Côté coût, la cotisation dépend du montant emprunté, de votre âge et du niveau de garantie. Elle vient s’ajouter à l’assurance emprunteur classique. D’où l’intérêt de comparer le prix au regard de ce qui est réellement couvert, et de se demander si une épargne de précaution ne ferait pas le même travail à moindres frais.
📌 Mon vécu : un ami avait pris cette garantie en signant son prêt, sans lire les conditions. Deux ans plus tard, rupture conventionnelle pour partir vers un autre projet. Il pensait être couvert, l’assureur a refusé : départ négocié, donc exclu. Il avait payé la cotisation pour rien dans son cas. La leçon : cette assurance ne protège que d’un vrai licenciement subi, jamais d’un départ choisi.
Quelles sont les étapes pour souscrire à une assurance perte d’emploi ?
D’abord, vérifiez votre éligibilité : statut CDI, ancienneté, âge. Ensuite, demandez le détail des exclusions, de la carence et de la franchise, noir sur blanc. Comparez enfin plusieurs offres, car les conditions varient énormément pour un coût parfois similaire.
Avant de trancher, prenez le temps de cadrer le besoin. Savoir comment bien choisir son assurance selon ses besoins évite de payer une garantie peu utile, et un rappel sur les grandes familles d’assurance aide à situer cette protection. Comme les offres se ressemblent en façade, comparer les offres en détail fait souvent la différence, tout comme vérifier le sérieux de l’assureur avant de s’engager sur la durée d’un crédit.
Faut-il vraiment souscrire cette garantie ?
Tout dépend de votre situation. Pour un emprunteur en CDI avec peu d’épargne et des charges familiales, elle peut sécuriser un prêt long. Pour quelqu’un avec une bonne épargne de précaution ou un emploi très stable, elle fait souvent double emploi avec ce qu’on a déjà.
Le bon réflexe, c’est de mettre en face le coût total de la garantie et le risque réel de licenciement.

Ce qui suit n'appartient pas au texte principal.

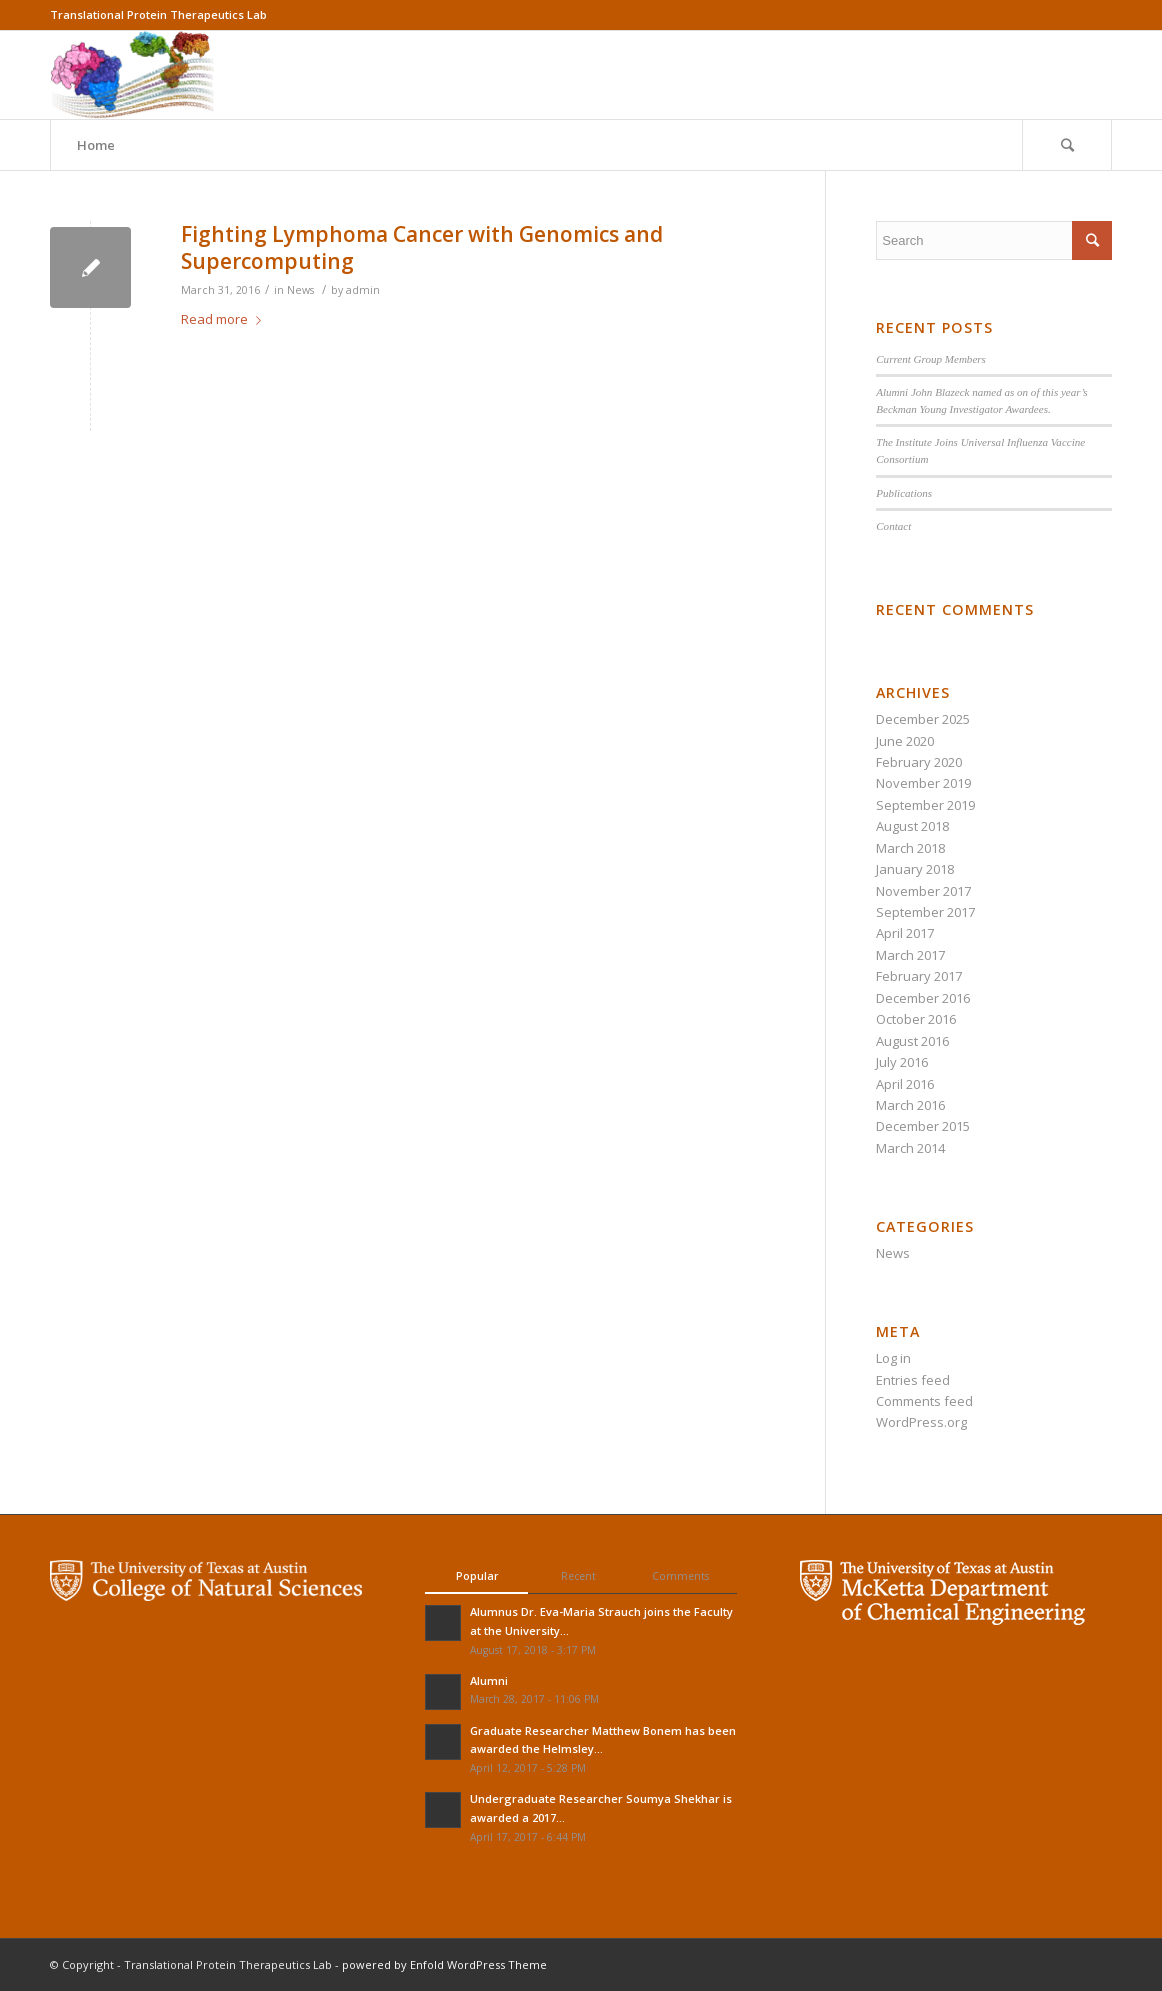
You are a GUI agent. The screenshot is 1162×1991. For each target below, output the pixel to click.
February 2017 (919, 976)
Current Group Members (931, 359)
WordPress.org (921, 1422)
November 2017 (923, 891)
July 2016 (902, 1062)
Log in (893, 1358)
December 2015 (923, 1126)
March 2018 (910, 848)
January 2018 (915, 869)
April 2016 (905, 1084)
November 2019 (923, 783)
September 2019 (925, 805)
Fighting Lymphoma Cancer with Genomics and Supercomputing (422, 247)
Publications (904, 493)
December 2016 (923, 998)
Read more (225, 319)
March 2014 (910, 1148)
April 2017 (905, 933)
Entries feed (913, 1380)
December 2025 (923, 719)
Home (96, 145)
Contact (893, 526)
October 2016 (916, 1019)
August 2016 (912, 1041)
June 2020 (905, 741)
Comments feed (924, 1401)
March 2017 (910, 955)
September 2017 (925, 912)
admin (363, 290)
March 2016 (910, 1105)
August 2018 (912, 826)
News (300, 290)
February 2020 (919, 762)
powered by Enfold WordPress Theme (444, 1964)
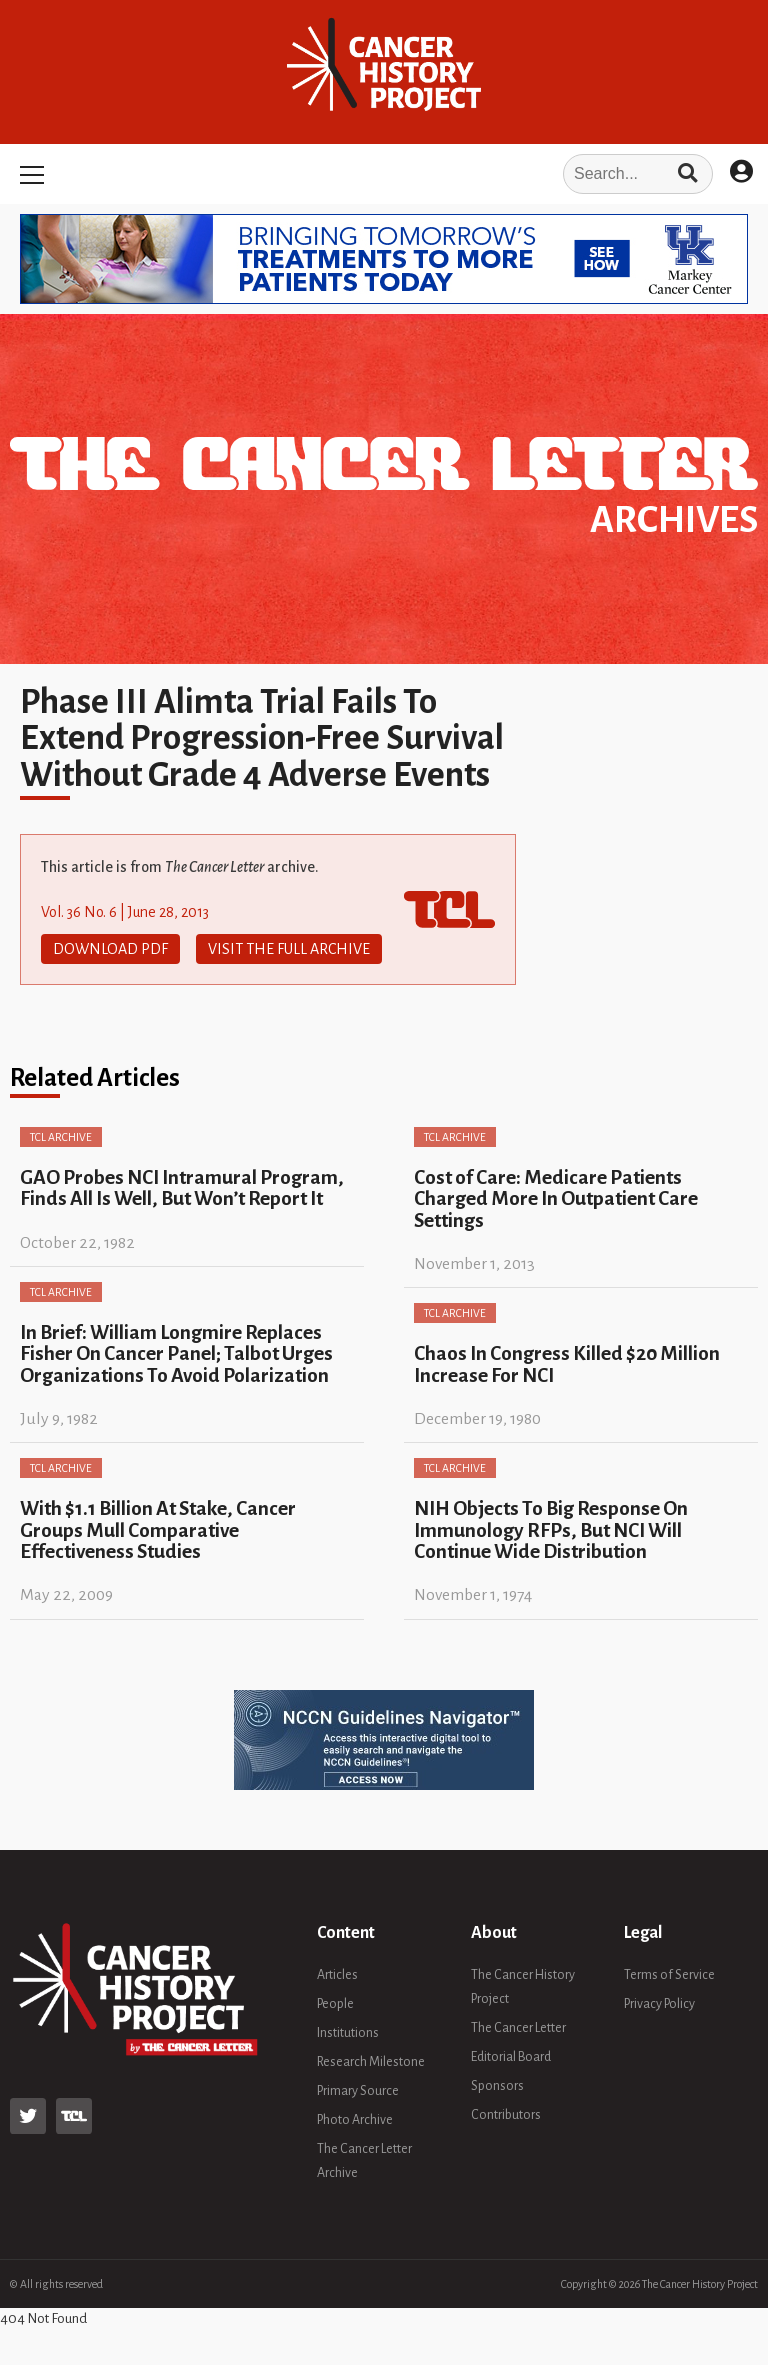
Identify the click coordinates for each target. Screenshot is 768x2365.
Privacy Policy (659, 2004)
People (335, 2004)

Et surtout, de lire les exclusions avant de signer. Une assurance qu’on croit protectrice mais qui ne se déclenche jamais, c’est le pire des deux mondes.

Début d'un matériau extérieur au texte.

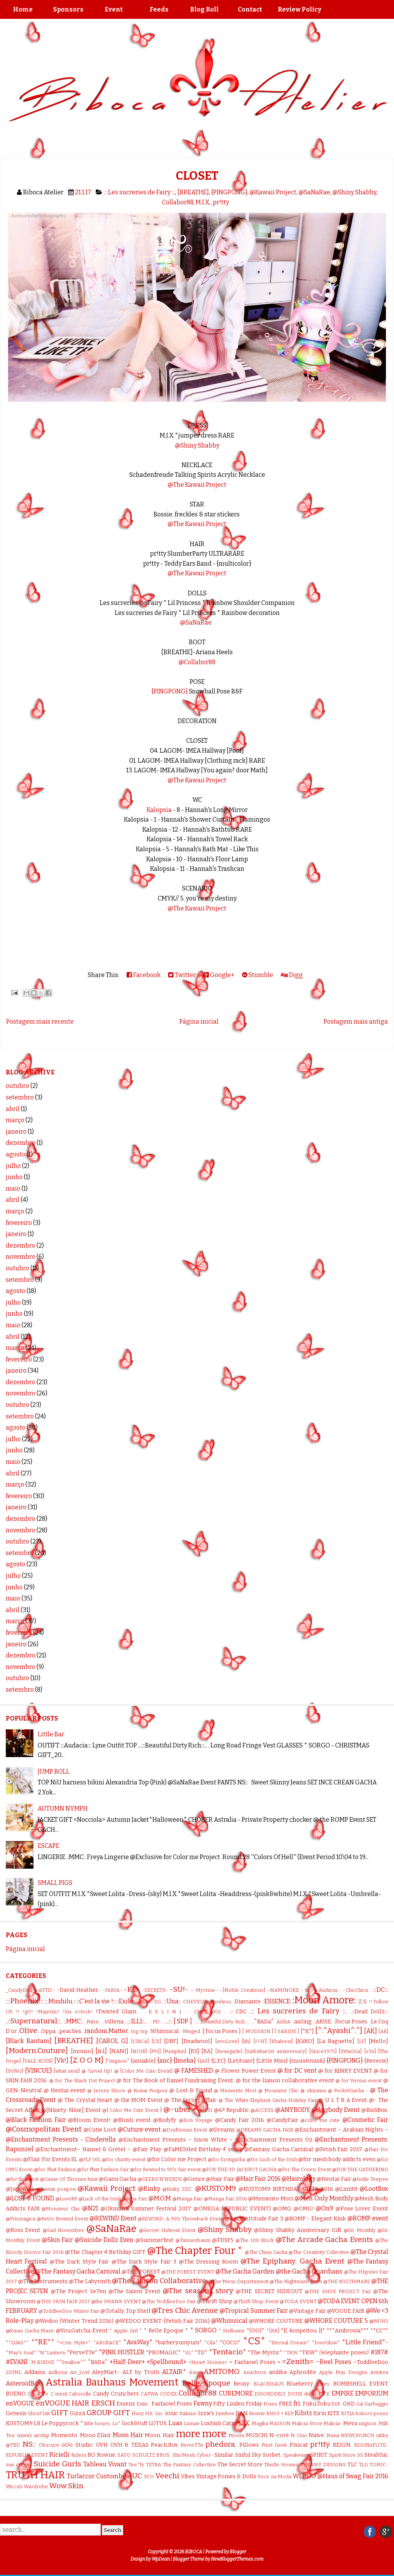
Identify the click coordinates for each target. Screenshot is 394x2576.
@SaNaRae (314, 192)
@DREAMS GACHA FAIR (264, 2130)
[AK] (370, 2031)
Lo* (116, 2423)
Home (23, 9)
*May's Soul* (21, 2352)
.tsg (134, 2031)
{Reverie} (376, 2061)
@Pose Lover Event (362, 2208)
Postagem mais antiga (356, 1021)
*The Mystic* (265, 2352)
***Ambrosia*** (348, 2330)
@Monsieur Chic (61, 2209)
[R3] (194, 2051)
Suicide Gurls (57, 2463)
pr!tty (221, 202)
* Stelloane (232, 2331)
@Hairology (299, 2178)
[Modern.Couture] (37, 2050)
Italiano (188, 2413)
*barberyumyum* (178, 2342)
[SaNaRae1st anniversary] (275, 2051)
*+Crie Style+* (74, 2342)
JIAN (241, 2413)
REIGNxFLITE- (371, 2445)
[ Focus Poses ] (221, 2031)
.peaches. (70, 2031)
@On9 (324, 2208)
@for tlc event (22, 2179)
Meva (350, 2423)
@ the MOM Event (138, 2100)
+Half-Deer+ (127, 2362)
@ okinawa (313, 2090)
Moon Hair (128, 2435)
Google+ (219, 975)
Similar (224, 2455)
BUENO (16, 2394)
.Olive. (28, 2030)
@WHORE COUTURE (276, 2321)
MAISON (279, 2423)
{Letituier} (241, 2061)
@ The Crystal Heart (85, 2100)
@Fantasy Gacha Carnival (278, 2149)
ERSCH (103, 2403)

Questions fréquentes sur l’assurance perte d’emploi
La démission est-elle couverte par l’assurance perte d’emploi ?
Non, jamais. La démission est un départ volontaire et reste systématiquement exclue. Seul le licenciement subi, le plus souvent hors faute lourde, peut ouvrir droit à une indemnisation, après la carence et la franchise.
Quelle différence entre carence et franchise ?
La carence est le délai après la souscription pendant lequel aucune perte d’emploi n’est indemnisée, souvent 6 à 12 mois. La franchise est le délai après le début du chômage avant le premier versement, souvent 3 à 6 mois.
Cette assurance remplace-t-elle les allocations chômage ?
Non. Elle vient en complément, pour prendre en charge tout ou partie de votre mensualité de crédit. Les allocations chômage couvrent vos dépenses courantes, l’assurance perte d’emploi cible le remboursement du prêt.